If they are too poor to buy my book, they will not have enough money to succeed.

Not necessarily. We are talking about an economic barrier, which is mainly a barrier of perception rather than actual ability to pay. Even a billionaire might not be willing to bet $50 that cold fusion is real in the first round evaluation. On the other hand, if people see what appears to be convincing evidence that something is real, then they will be willing to pay $50 even if that is a lot of money to them. You have to motivate them, and give them a reason to overcome the economic barrier.

Alternatively, you have to eliminate the economic barrier, as I have done with LENR-CANR.org. I believe I am now distributing far more copies of Beaudette's book than he sold through bookstores. I have distributed 21,000 copies of my own book which is probably 100 times more than all other cold fusion books combined. This is no reflection on the merit of other books; it simply reflects the strength of the present economic barrier that inhibits spending money on information about cold fusion. This barrier is caused by widespread skepticism, obviously. It is not the fault of the authors such as Storms, Krivit or Beaudette.


On the other hand, if I could tell them if they did X, Y, and Z, they would see a result they could believe, they would then have a good reason to start such an effort. I cannot yet do this.

I believe you can. You just have to clearly state how likely it is that the result will occur, so that there are no misunderstandings or hard feelings if it fails. Most experimental scientists are used to taking chances, and trying things that do not necessarily pan out.


A few people, such as Brian and Matt, have taken the time to understand the field and have the money to explore even though the chance of success is low. Very few such people exist. Nevertheless, these are the kind of people we need to contact. How would you suggest we make such contact?

By searching for them. By soliciting them. Call it advertising; or reaching out, or outreach (to reverse the terms and yet still mean the same thing -- try explaining that to a person learning English).

I would use the same methods Obama used to win the nomination starting with no resources and little hope of success. Seek and thou shalt find; ask, and it shall be giving unto thee (maybe). That method never works with God because He does not exist, but it does work with people, more often than you might think.

Let me emphasize again that practically no one in this field has ever even tried to ask other people to help or to participate. It might not work, but since we have not tried, we don't know. Please note that Brian found out that cold fusion exists by reading LENR-CANR.org. 3,000 to 6,000 people read it every week. We have never asked them whether they want to participate.

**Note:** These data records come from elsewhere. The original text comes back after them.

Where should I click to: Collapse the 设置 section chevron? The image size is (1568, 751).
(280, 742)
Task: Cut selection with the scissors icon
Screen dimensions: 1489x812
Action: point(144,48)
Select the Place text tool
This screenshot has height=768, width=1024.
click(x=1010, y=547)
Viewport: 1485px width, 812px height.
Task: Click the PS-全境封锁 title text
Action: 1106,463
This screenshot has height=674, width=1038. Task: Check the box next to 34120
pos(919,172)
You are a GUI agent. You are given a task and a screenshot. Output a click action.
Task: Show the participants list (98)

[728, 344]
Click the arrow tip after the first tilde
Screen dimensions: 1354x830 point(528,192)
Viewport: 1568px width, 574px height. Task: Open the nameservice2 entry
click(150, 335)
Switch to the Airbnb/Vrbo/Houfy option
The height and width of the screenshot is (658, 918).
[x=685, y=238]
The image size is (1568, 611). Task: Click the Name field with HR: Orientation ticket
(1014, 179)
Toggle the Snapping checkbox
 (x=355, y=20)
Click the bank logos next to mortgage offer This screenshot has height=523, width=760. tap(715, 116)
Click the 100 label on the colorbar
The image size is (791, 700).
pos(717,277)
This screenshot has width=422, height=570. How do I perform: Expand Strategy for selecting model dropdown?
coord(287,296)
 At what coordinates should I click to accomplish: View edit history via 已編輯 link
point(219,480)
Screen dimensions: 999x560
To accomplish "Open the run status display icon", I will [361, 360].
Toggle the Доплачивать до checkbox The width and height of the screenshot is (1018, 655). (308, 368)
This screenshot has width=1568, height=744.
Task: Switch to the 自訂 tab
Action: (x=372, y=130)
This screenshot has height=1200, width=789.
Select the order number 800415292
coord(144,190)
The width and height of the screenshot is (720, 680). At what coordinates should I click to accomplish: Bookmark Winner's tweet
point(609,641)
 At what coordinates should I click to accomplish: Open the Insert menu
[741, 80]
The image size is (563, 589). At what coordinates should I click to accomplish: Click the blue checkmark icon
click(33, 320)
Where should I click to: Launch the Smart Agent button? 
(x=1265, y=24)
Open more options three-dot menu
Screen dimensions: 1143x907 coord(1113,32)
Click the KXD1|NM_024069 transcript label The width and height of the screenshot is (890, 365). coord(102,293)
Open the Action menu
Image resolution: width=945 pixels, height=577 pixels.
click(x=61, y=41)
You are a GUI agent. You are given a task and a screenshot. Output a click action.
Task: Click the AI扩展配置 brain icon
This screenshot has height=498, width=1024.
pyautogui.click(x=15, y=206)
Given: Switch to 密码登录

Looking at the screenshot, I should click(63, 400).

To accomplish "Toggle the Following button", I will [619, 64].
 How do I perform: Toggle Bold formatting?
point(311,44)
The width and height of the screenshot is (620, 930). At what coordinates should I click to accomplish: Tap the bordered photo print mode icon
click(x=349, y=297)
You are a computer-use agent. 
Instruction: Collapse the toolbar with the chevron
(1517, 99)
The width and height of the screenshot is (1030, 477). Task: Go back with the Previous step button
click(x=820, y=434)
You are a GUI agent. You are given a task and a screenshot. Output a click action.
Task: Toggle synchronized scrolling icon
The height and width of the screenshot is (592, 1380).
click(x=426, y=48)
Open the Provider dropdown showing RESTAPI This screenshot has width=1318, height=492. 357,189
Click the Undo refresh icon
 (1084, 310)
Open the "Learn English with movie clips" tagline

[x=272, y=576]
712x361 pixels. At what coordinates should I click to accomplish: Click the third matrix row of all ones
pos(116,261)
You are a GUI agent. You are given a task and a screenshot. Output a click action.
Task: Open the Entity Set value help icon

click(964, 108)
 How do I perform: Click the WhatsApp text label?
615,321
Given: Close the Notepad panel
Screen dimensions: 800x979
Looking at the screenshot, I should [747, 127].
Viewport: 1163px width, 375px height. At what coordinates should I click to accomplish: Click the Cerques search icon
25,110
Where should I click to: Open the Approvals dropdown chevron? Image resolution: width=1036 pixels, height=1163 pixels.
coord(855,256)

Frankly, I am somewhat fed up from hearing from you -- and much more often from cold fusion researchers -- that nothing can be done and that we should not even try, and that I do not understand scientists or how science is done. Scientists are people, and I know a thing or two about people, and how to appeal to them, and convince them. Obama and I share that characteristic. You researchers should give me what I say I need, and let me take a shot at it, instead of insisting that I will fail and it isn't worth trying. As I said that, such attitudes are unbecoming of experimentalists.